The answer is to contain only the line containing "Autorzy (11, 2442)" and the lines after it through the last one, each reproduced exactly as it appears below.

Dataset entries:
..........

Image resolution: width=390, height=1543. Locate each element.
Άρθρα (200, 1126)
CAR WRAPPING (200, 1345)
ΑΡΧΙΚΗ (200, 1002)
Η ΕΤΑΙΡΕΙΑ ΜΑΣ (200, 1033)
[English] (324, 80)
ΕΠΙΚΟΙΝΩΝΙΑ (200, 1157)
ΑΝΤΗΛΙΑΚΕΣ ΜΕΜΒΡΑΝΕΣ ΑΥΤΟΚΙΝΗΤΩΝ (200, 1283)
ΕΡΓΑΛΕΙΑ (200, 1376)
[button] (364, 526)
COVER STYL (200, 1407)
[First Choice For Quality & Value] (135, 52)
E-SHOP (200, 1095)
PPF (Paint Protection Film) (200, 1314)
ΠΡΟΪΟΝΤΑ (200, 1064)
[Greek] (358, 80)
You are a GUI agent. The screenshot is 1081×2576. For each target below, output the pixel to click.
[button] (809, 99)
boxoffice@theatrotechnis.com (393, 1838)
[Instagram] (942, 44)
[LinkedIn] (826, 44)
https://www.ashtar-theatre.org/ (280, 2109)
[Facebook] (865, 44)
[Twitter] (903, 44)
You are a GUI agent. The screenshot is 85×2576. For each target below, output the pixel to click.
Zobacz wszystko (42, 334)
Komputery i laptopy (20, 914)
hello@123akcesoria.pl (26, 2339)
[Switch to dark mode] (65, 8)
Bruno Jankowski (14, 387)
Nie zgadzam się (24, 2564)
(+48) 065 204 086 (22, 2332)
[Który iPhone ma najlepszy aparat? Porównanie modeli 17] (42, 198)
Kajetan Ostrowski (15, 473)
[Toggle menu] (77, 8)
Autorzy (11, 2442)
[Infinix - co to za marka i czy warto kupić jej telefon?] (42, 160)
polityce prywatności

..........

Result of the task -
Autorzy (11, 2442)
[Infinix - co to za marka i czy warto kupić jej telefon?] (42, 160)
polityce prywatności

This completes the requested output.